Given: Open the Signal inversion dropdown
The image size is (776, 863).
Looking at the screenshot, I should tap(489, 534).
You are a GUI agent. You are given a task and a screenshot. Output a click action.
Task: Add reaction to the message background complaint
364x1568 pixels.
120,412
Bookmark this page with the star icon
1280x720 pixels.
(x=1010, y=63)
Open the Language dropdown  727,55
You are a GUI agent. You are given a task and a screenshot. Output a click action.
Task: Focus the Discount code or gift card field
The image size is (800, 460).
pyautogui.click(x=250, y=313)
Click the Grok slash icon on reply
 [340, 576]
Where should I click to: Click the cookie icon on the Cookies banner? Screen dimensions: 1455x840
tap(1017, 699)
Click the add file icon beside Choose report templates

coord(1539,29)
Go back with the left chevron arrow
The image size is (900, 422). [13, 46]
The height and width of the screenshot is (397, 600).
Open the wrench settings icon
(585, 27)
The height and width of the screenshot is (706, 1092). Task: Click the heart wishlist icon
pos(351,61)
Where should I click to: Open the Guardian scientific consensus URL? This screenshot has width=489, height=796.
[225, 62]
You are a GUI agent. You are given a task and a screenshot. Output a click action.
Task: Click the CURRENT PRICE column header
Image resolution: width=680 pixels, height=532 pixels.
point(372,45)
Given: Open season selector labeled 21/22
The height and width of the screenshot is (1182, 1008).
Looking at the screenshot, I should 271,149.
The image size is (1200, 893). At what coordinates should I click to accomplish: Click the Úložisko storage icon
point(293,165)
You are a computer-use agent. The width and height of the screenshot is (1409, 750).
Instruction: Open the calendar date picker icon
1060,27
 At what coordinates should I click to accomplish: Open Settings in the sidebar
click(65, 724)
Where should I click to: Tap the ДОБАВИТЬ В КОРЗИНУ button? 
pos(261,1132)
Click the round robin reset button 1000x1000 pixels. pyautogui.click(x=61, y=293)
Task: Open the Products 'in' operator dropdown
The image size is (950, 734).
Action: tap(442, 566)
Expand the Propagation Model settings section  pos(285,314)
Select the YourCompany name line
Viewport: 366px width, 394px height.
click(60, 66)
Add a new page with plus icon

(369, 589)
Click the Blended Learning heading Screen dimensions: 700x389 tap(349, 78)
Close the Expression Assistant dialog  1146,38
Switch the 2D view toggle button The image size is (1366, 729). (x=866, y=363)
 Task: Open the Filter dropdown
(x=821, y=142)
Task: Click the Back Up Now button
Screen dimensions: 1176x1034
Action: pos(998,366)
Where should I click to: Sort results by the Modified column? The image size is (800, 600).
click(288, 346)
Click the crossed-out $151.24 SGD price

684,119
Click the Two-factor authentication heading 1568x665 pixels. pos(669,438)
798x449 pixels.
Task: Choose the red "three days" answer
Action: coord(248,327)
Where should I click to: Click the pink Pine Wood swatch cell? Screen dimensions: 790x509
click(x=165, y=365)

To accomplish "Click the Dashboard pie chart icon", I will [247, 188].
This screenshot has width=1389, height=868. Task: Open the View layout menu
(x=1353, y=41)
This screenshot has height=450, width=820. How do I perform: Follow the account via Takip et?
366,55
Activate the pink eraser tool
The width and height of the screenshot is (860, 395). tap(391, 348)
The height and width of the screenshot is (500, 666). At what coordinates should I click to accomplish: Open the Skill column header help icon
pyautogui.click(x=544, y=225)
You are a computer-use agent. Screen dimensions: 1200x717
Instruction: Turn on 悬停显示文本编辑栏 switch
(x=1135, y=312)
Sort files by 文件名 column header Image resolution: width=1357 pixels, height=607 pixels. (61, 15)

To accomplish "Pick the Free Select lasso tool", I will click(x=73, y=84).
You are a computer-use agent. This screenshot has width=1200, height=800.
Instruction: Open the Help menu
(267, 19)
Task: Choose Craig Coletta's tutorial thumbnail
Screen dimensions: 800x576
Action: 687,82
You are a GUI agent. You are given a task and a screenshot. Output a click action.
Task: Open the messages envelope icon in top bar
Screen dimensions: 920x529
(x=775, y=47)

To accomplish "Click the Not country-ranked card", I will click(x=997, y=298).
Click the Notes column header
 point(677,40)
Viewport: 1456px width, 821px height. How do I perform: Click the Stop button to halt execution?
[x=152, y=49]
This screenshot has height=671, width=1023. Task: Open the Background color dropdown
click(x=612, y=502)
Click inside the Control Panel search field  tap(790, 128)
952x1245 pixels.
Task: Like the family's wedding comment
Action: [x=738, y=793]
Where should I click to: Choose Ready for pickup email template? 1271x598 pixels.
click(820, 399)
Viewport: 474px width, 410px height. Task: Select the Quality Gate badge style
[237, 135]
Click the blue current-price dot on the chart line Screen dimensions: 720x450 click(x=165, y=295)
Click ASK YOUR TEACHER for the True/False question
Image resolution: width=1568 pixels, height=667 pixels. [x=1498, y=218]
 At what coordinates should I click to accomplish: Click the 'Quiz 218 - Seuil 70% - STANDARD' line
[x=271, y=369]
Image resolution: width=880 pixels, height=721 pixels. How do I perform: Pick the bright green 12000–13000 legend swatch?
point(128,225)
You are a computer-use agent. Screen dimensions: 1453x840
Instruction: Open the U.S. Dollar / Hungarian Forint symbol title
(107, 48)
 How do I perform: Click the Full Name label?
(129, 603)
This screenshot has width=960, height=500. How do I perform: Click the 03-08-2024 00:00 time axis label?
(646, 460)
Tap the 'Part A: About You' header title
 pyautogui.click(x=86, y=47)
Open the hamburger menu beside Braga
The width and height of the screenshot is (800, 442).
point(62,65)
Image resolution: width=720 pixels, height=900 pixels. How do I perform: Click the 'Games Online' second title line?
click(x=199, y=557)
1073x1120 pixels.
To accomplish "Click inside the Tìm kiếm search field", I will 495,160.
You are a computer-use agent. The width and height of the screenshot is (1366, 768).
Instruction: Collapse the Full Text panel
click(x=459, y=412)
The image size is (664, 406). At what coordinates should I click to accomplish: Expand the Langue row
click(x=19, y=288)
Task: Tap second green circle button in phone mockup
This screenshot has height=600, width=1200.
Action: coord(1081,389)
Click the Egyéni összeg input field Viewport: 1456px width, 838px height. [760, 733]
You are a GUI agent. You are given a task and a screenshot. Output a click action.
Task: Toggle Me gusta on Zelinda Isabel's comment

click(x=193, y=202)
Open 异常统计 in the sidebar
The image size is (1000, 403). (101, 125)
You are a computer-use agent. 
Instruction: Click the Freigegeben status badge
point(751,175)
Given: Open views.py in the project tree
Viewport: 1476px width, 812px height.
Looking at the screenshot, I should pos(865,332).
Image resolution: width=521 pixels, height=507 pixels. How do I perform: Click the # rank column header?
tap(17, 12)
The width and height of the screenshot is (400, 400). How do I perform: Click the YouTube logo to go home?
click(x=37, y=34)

━━━

-- Work instruction --
Copy the listing in full. Match it word for word.

-- Expected output --
Given: Open the Signal inversion dropdown
The image size is (776, 863).
Looking at the screenshot, I should tap(489, 534).
You are a GUI agent. You are given a task and a screenshot. Output a click action.
Task: Add reaction to the message background complaint
364x1568 pixels.
120,412
Bookmark this page with the star icon
1280x720 pixels.
(x=1010, y=63)
Open the Language dropdown  727,55
You are a GUI agent. You are given a task and a screenshot. Output a click action.
Task: Focus the Discount code or gift card field
The image size is (800, 460).
pyautogui.click(x=250, y=313)
Click the Grok slash icon on reply
 [340, 576]
Where should I click to: Click the cookie icon on the Cookies banner? Screen dimensions: 1455x840
tap(1017, 699)
Click the add file icon beside Choose report templates

coord(1539,29)
Go back with the left chevron arrow
The image size is (900, 422). [13, 46]
The height and width of the screenshot is (397, 600).
Open the wrench settings icon
(585, 27)
The height and width of the screenshot is (706, 1092). Task: Click the heart wishlist icon
pos(351,61)
Where should I click to: Open the Guardian scientific consensus URL? This screenshot has width=489, height=796.
[225, 62]
You are a GUI agent. You are given a task and a screenshot. Output a click action.
Task: Click the CURRENT PRICE column header
Image resolution: width=680 pixels, height=532 pixels.
point(372,45)
Given: Open season selector labeled 21/22
The height and width of the screenshot is (1182, 1008).
Looking at the screenshot, I should 271,149.
The image size is (1200, 893). At what coordinates should I click to accomplish: Click the Úložisko storage icon
point(293,165)
You are a computer-use agent. The width and height of the screenshot is (1409, 750).
Instruction: Open the calendar date picker icon
1060,27
 At what coordinates should I click to accomplish: Open Settings in the sidebar
click(65, 724)
Where should I click to: Tap the ДОБАВИТЬ В КОРЗИНУ button? 
pos(261,1132)
Click the round robin reset button 1000x1000 pixels. pyautogui.click(x=61, y=293)
Task: Open the Products 'in' operator dropdown
The image size is (950, 734).
Action: tap(442, 566)
Expand the Propagation Model settings section  pos(285,314)
Select the YourCompany name line
Viewport: 366px width, 394px height.
click(60, 66)
Add a new page with plus icon

(369, 589)
Click the Blended Learning heading Screen dimensions: 700x389 tap(349, 78)
Close the Expression Assistant dialog  1146,38
Switch the 2D view toggle button The image size is (1366, 729). (x=866, y=363)
 Task: Open the Filter dropdown
(x=821, y=142)
Task: Click the Back Up Now button
Screen dimensions: 1176x1034
Action: pos(998,366)
Where should I click to: Sort results by the Modified column? The image size is (800, 600).
click(288, 346)
Click the crossed-out $151.24 SGD price

684,119
Click the Two-factor authentication heading 1568x665 pixels. pos(669,438)
798x449 pixels.
Task: Choose the red "three days" answer
Action: coord(248,327)
Where should I click to: Click the pink Pine Wood swatch cell? Screen dimensions: 790x509
click(x=165, y=365)

To accomplish "Click the Dashboard pie chart icon", I will [247, 188].
This screenshot has width=1389, height=868. Task: Open the View layout menu
(x=1353, y=41)
This screenshot has height=450, width=820. How do I perform: Follow the account via Takip et?
366,55
Activate the pink eraser tool
The width and height of the screenshot is (860, 395). tap(391, 348)
The height and width of the screenshot is (500, 666). At what coordinates should I click to accomplish: Open the Skill column header help icon
pyautogui.click(x=544, y=225)
You are a computer-use agent. Screen dimensions: 1200x717
Instruction: Turn on 悬停显示文本编辑栏 switch
(x=1135, y=312)
Sort files by 文件名 column header Image resolution: width=1357 pixels, height=607 pixels. (61, 15)

To accomplish "Pick the Free Select lasso tool", I will click(x=73, y=84).
You are a computer-use agent. This screenshot has width=1200, height=800.
Instruction: Open the Help menu
(267, 19)
Task: Choose Craig Coletta's tutorial thumbnail
Screen dimensions: 800x576
Action: 687,82
You are a GUI agent. You are given a task and a screenshot. Output a click action.
Task: Open the messages envelope icon in top bar
Screen dimensions: 920x529
(x=775, y=47)

To accomplish "Click the Not country-ranked card", I will click(x=997, y=298).
Click the Notes column header
 point(677,40)
Viewport: 1456px width, 821px height. How do I perform: Click the Stop button to halt execution?
[x=152, y=49]
This screenshot has height=671, width=1023. Task: Open the Background color dropdown
click(x=612, y=502)
Click inside the Control Panel search field  tap(790, 128)
952x1245 pixels.
Task: Like the family's wedding comment
Action: [x=738, y=793]
Where should I click to: Choose Ready for pickup email template? 1271x598 pixels.
click(820, 399)
Viewport: 474px width, 410px height. Task: Select the Quality Gate badge style
[237, 135]
Click the blue current-price dot on the chart line Screen dimensions: 720x450 click(x=165, y=295)
Click ASK YOUR TEACHER for the True/False question
Image resolution: width=1568 pixels, height=667 pixels. [x=1498, y=218]
 At what coordinates should I click to accomplish: Click the 'Quiz 218 - Seuil 70% - STANDARD' line
[x=271, y=369]
Image resolution: width=880 pixels, height=721 pixels. How do I perform: Pick the bright green 12000–13000 legend swatch?
point(128,225)
You are a computer-use agent. Screen dimensions: 1453x840
Instruction: Open the U.S. Dollar / Hungarian Forint symbol title
(107, 48)
 How do I perform: Click the Full Name label?
(129, 603)
This screenshot has width=960, height=500. How do I perform: Click the 03-08-2024 00:00 time axis label?
(646, 460)
Tap the 'Part A: About You' header title
 pyautogui.click(x=86, y=47)
Open the hamburger menu beside Braga
The width and height of the screenshot is (800, 442).
point(62,65)
Image resolution: width=720 pixels, height=900 pixels. How do I perform: Click the 'Games Online' second title line?
click(x=199, y=557)
1073x1120 pixels.
To accomplish "Click inside the Tìm kiếm search field", I will 495,160.
You are a computer-use agent. The width and height of the screenshot is (1366, 768).
Instruction: Collapse the Full Text panel
click(x=459, y=412)
The image size is (664, 406). At what coordinates should I click to accomplish: Expand the Langue row
click(x=19, y=288)
Task: Tap second green circle button in phone mockup
This screenshot has height=600, width=1200.
Action: coord(1081,389)
Click the Egyéni összeg input field Viewport: 1456px width, 838px height. [760, 733]
You are a GUI agent. You are given a task and a screenshot. Output a click action.
Task: Toggle Me gusta on Zelinda Isabel's comment

click(x=193, y=202)
Open 异常统计 in the sidebar
The image size is (1000, 403). (101, 125)
You are a computer-use agent. 
Instruction: Click the Freigegeben status badge
point(751,175)
Given: Open views.py in the project tree
Viewport: 1476px width, 812px height.
Looking at the screenshot, I should pos(865,332).
Image resolution: width=521 pixels, height=507 pixels. How do I perform: Click the # rank column header?
tap(17, 12)
The width and height of the screenshot is (400, 400). How do I perform: Click the YouTube logo to go home?
click(x=37, y=34)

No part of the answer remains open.